After a wintry silence of 4 years about a new solo record, Vintersorg is finally releasing the long awaited follow-up to Solens Rötter. If you consider the early solo career of Mr. V, this is actually pretty surprising. His fecundity has been next to almost none, producing a record a year, as well as having a myriad of other excellent projects (like Otyg, Waterclime, Havayoth, Gravisphere, being in the mighty Borknagar and I’m sure someone will correct me on something I’ve missed). But for this Angry Metal Guy the new record coming has been a worrisome thing, as the taste that was left in my mouth by Solens Rötter was a bit bitter. To date, the record is my least favorite of everything that has been released under Mr. V’s solo moniker and the decision to ditch the amazing Steve Digiorgio and Asgeir Mickelson and bass and drums, respectively, was definitely felt. So I guess the question for Jordpuls was… what next?
Fortunately for fans of the band, this has apparently not been four wasted years. In fact, for traditional fans of the bands (the ones who like everything up through Cosmic Genesis) this will probably be a welcome return to what Vintersorg was best known for folk-influenced black metal, made with an eye towards nature, natural sciences and with a sense of wonder and awe. And while this record maintains some of the more progressive things that have been added to the sound in the later years, more 70s-influenced harmonies, layers of instruments and the occasional musical non sequitur, it is remarkably straight forward and direct for a band (loosely speaking) that has been moving away from those two adjectives since Visions from the Spiral Generator hit.
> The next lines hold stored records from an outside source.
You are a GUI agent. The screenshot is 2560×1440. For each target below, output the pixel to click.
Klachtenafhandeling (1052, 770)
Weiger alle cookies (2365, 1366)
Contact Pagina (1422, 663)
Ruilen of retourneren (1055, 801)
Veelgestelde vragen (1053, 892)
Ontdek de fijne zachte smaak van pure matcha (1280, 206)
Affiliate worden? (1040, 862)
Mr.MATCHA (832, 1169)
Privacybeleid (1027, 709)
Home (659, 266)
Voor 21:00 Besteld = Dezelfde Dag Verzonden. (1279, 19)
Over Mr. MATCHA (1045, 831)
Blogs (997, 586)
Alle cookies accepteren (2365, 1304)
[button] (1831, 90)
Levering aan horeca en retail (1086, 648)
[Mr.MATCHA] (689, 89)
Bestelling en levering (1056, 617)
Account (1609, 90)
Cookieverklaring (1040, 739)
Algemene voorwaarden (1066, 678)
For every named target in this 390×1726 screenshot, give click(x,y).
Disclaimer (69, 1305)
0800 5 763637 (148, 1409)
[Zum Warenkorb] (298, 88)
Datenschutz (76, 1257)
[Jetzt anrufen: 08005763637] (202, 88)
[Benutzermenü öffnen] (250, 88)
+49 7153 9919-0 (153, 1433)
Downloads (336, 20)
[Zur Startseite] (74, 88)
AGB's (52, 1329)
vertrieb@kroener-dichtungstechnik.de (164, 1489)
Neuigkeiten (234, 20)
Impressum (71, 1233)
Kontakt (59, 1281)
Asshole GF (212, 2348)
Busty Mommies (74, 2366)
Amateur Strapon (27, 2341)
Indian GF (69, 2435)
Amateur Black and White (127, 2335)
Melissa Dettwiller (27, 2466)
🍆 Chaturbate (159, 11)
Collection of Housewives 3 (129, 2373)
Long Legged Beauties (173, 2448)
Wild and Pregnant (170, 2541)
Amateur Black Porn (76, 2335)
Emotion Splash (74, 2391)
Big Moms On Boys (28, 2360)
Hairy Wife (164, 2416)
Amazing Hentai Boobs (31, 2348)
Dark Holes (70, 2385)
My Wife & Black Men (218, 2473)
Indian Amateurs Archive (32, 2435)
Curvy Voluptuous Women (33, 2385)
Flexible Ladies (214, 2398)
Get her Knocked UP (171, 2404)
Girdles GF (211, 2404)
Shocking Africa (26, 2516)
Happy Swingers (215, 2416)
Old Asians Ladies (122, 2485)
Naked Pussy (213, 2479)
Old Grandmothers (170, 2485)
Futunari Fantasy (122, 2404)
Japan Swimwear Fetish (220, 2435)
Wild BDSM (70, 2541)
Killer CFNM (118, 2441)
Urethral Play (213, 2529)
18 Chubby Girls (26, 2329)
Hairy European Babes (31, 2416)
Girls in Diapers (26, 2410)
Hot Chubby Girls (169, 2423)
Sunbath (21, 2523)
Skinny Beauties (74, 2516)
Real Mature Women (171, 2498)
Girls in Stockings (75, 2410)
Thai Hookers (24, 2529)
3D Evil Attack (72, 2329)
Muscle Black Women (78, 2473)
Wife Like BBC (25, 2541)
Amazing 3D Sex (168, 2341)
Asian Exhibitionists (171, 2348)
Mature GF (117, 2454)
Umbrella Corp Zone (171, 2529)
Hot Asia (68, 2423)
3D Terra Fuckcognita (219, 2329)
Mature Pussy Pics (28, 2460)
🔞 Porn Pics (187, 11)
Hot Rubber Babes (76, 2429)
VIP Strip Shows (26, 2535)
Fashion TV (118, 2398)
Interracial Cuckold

Jordpuls really bursts out the door with the best, catchiest tracks since Cosmic Genesis with “Världsalltets Fanfar” and “Klippor och Skär,” both of which sport choruses that sing more to the soul than anything Vintersorg has released in a while. For me, actually, the first listen through of the record was almost disappointing after hearing “Klippor och Skär” the first time, because the chorus is so damn incredible and memorable that the tracks after it actually kind of paled in comparison. But upon a second, third, (fourth, fifth, [...] twentieth, twenty-first) listen, the rest of the album came into focus as well and has really stuck fast. Not to give away too many secrets about the record, because you really should get it yourself, the thing that stands out for me about Jordpuls is that this is the record where Mr. V has recaptured the elusive, addictive choruses that were ubiquitous on the earlier records but seems to have slipped away a bit since moving into the more progressive era. This becomes evident as, despite almost feeling a tad front-loaded with excellent songs, when you reach the end of the record you’re still getting excellent tracks like “Palissader” and “Vindögat,” and they’re all addictive in their own right.
I do have a few mild complaints about Jordpuls, however. This record doesn’t quite live up to a “perfect” album for me because there are a couple of things I miss. While the bass is passable and the programmed drums are fine, I really will never understand why Vintersorg dropped Steve Digiorgio and Asgeir Mickelson from the line-up. Both musicians are cream of the crop players who added a dimension to the music that would have been just as welcome on this record and Solens Rötter as they were on their predecessors. Secondly, I sometimes feel like the music is too busy. While the layers can be highly successful (like in the aforementioned “Klippor och Skär” where some of the vocal harmonies are playful and amazing), there are times when the keyboards and other instruments feel a bit like they’re missing some direction and were just recorded on a whim and never touched.
All of that said, though, Jordpuls is a great success. Reclaiming the beautiful and heartwarming melodies, the fantastic choruses and the rawer production make this album feel like it should sit alongside Till Fjälls, Ödemarkens Son and Cosmic Genesis instead of Solens Rätter. For the poets among us, Jordpuls is a record that should speak to your own joy at the world that surrounds you. Tracks like “Klippor och Skär,” “Mörk Nebulosa” (which you can hear over at MySpace along with the “Världsalltets Fanfar”), “Skogen Sover” and “Vindögat” are the kind of music that deserves to be listened to while wandering through the blooming forests of spring. It’s not exactly angry, but it’s definitely excellent and old fans and new alike should be pleased.